Real Estate and Mortgage Market Update for Thursday 05-29-2012

This is Employment Report week, always a big one for the markets.  ADP will report its estimate for private jobs in May on Thursday then the BLS reports the “official” report on Friday.  In the meantime Europe still dominates overall.  Spain is taking the spotlight on concerns Spanish banks are teetering on the edge and need capital infusion in some manner in order to remain solvent. It only gets worse in Europe, Greece is increasingly viewed as leaving the EU with the deciding vote in about two weeks (June 17th).

How low can U.S. interest rates fall?  Based on comparisons of some other AAA sovereign yields the U.S. 10-Year Note is cheap, trading at 1.73% this morning compared to Germany’s 10-Year Bund at 1.346%; the spread .385 bps at 930am.  Five years and counting, the U.S. budget deficits have exceeded $1.0T with U.S. debt downgraded by rating agencies and no longer AAA.  One of the key drivers for U.S. interest rates is there are better yields here than in Germany, Australia and other better controlled countries.  The extra yield investors receive for holding Treasuries is an added benefit for investors seeking a haven from Europe’s sovereign debt turmoil.  In the U.S. there is absolutely no incentive for politicians to focus on budgets.  Neither Democrats or republicans (no matter what comes out of their mouths), have no interest in actually dealing with excess spending regardless of what you may here from any of them.

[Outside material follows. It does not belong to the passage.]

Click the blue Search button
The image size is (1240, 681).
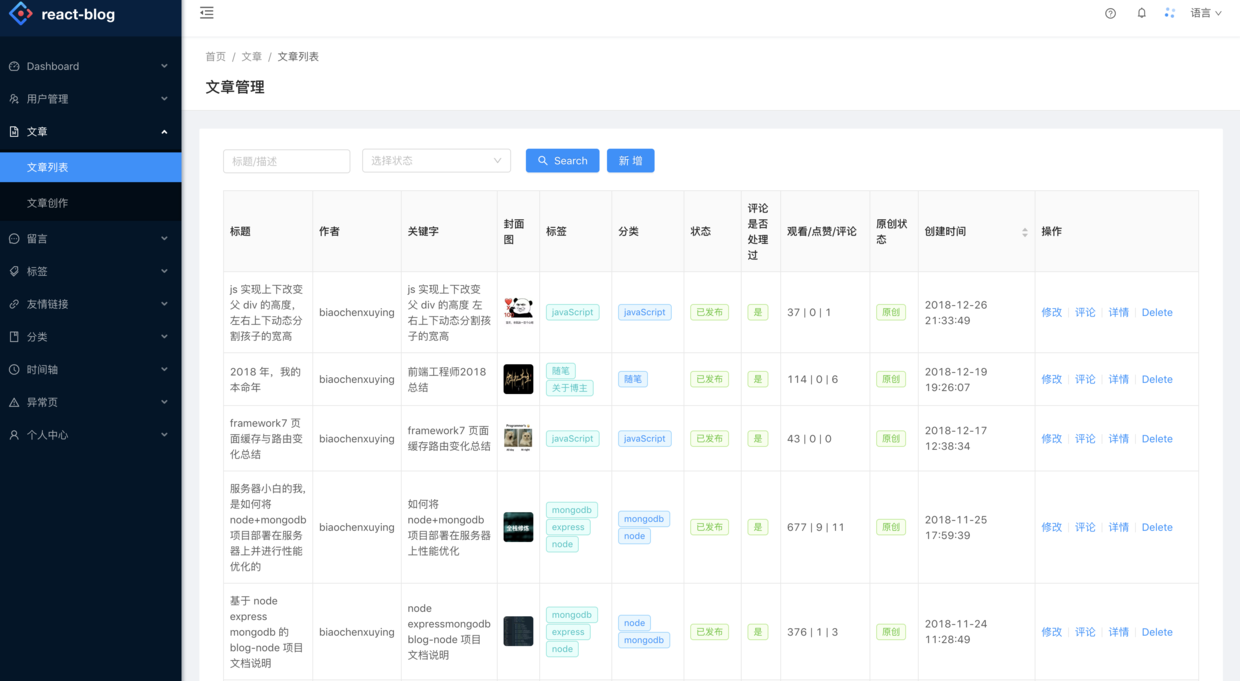click(562, 161)
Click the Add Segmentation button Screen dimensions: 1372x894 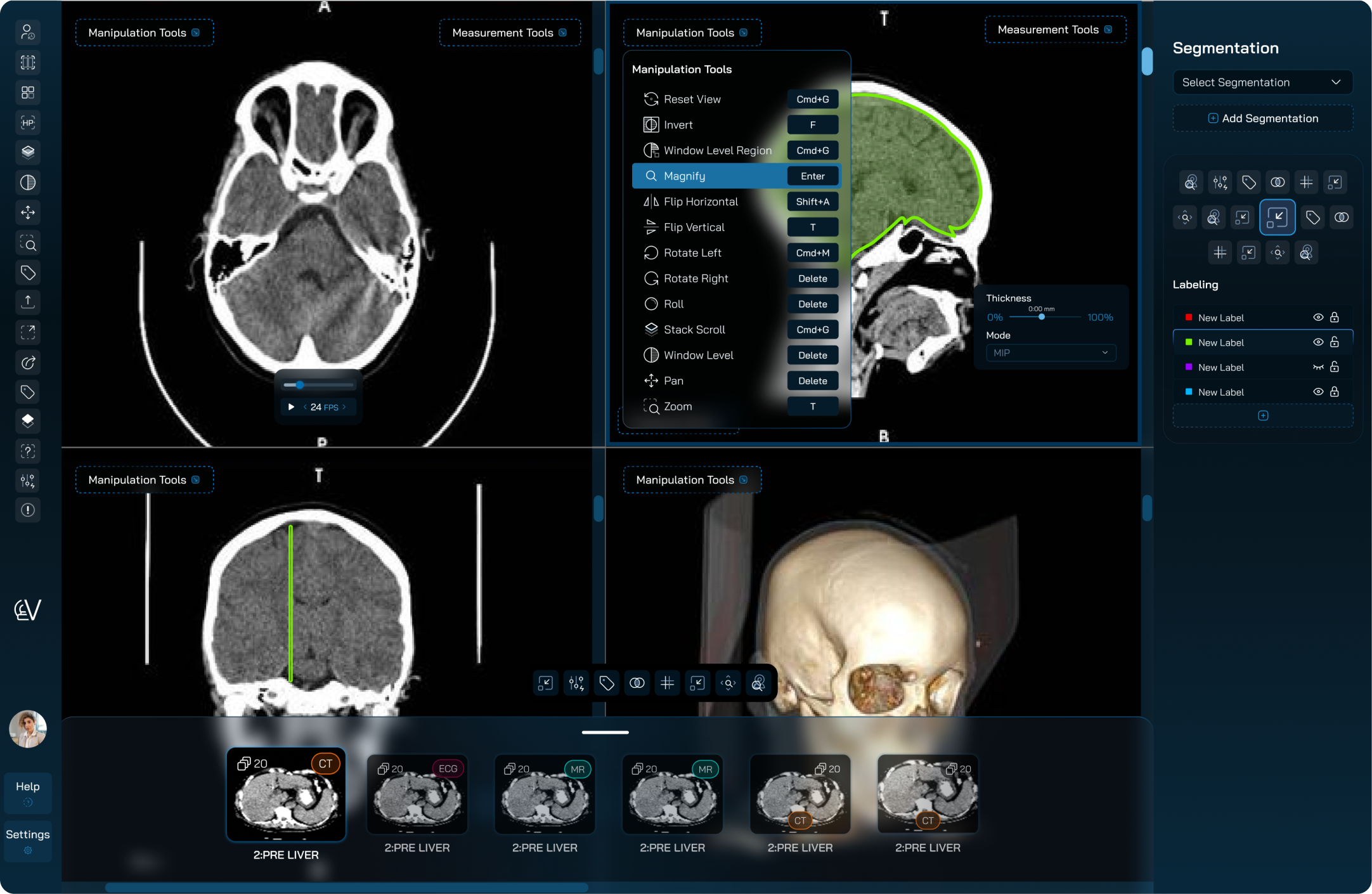pos(1262,119)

Home values in 20 U.S. cities fell in the 12 months ended March at the slowest pace in more than a year as lower borrowing costs and an improving job market gave sales a boost.  The S&P/Case-Shiller index of property values fell 2.6% from a year earlier after a 3.5% drop in February.

At 930am the DJIA opened up +83, the NASDAQ up +25; the 10-Year Note up +3/32 at 1.73% (-1 bps) and mortgage prices that were slightly better early were unchanged.

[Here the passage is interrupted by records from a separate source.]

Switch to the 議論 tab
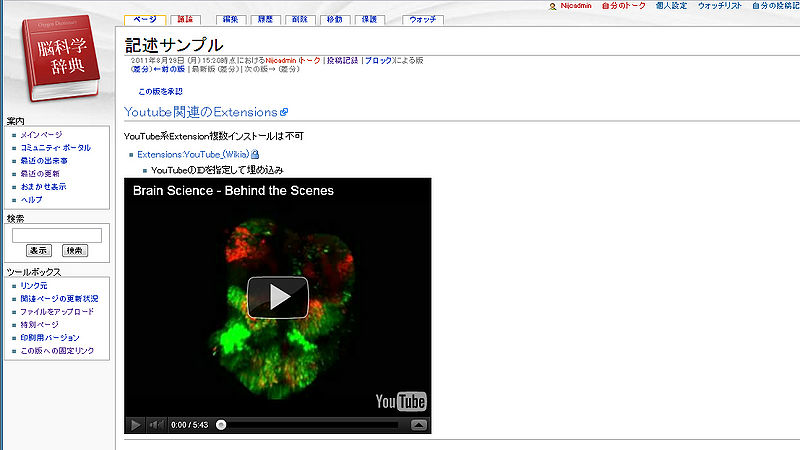800x450 pixels. coord(186,19)
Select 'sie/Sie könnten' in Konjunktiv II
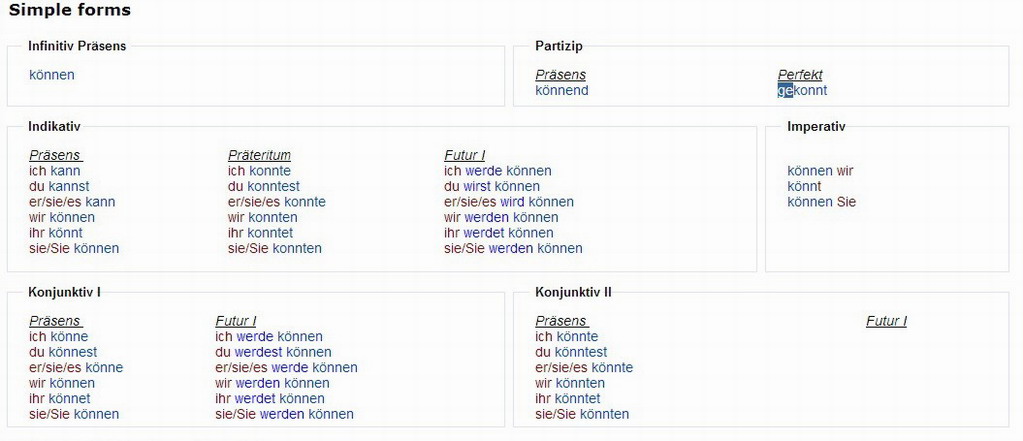This screenshot has width=1023, height=441. click(x=583, y=414)
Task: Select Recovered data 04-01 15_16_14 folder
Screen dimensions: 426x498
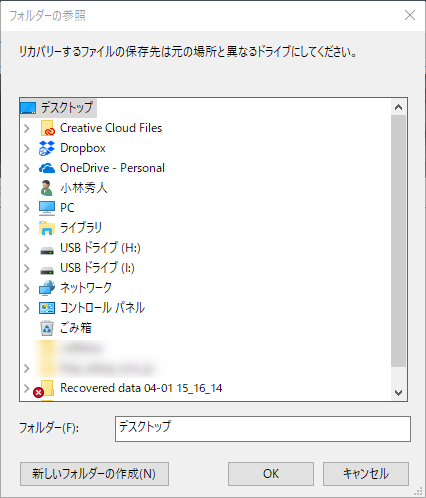Action: [141, 388]
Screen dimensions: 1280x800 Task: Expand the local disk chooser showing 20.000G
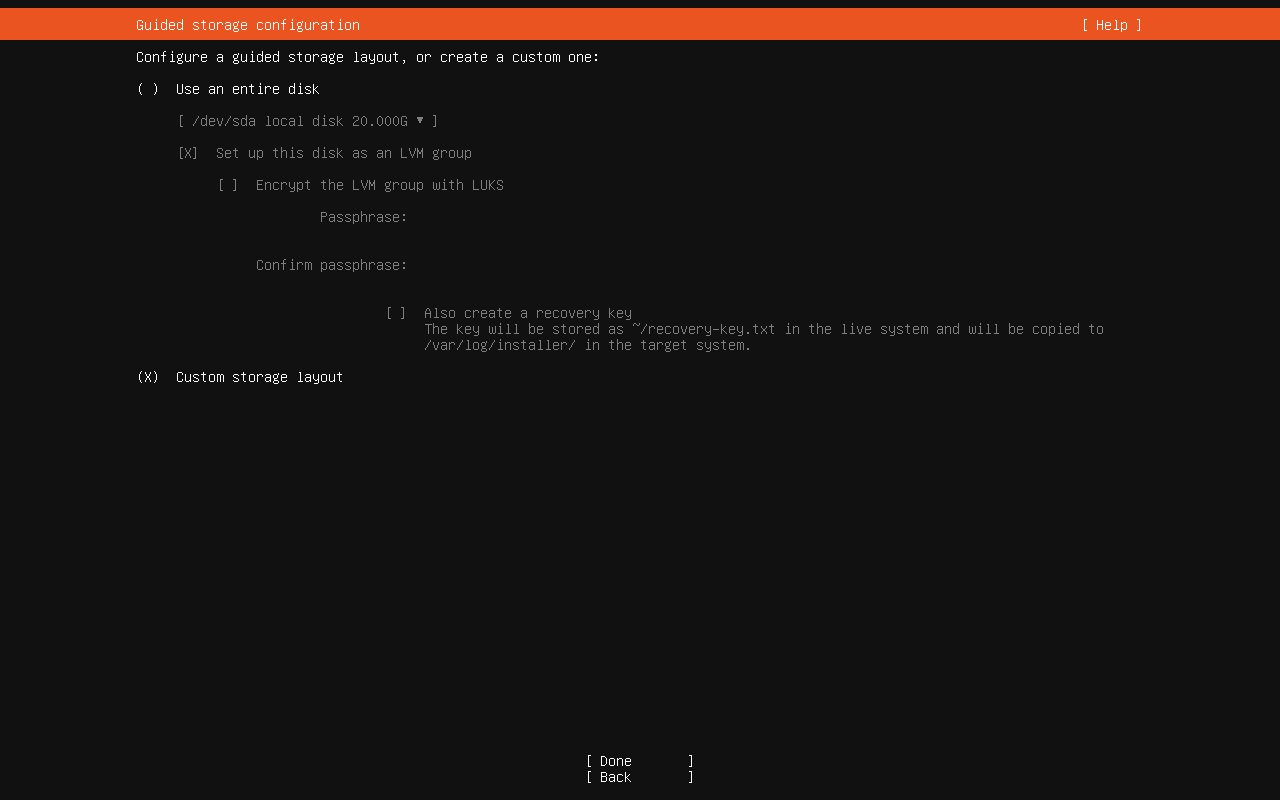(x=308, y=121)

At 1000am the May Consumer Confidence Index from the Conference Board, expected at 69.4, was a lot weaker at 64.9 from revised April figures at 68.7 from 69.2.  Expectations at 77.6 from 80.4, the present situation at 45.9 from 51.2.  The rep[ort on consumers is a lot weaker than what the University of Michigan Consumer Sentiment Index reported last week.  The reaction wasn’t much as the 10-Year Note moved up 2/32 in price but the stock market ignored the report.

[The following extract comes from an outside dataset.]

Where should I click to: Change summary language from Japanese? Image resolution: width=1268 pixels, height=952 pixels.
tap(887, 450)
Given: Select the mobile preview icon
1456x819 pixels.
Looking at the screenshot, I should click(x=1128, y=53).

There probably won’t be much movement in the financial markets through the rest of the day,at least until 300pm for the stock market.  The final hour in stock trading is generally volatile.  The interest rate markets are not likely to improve a whole lot this week until the Employment Report is released on Friday or a significant decline on German 10-Year Bunds occurs.  Technically the U.S. 10-Year Note is going to need a large push to move and stay below 1.70%.  mortgage rates are likely to be unchanged through most of this four day week.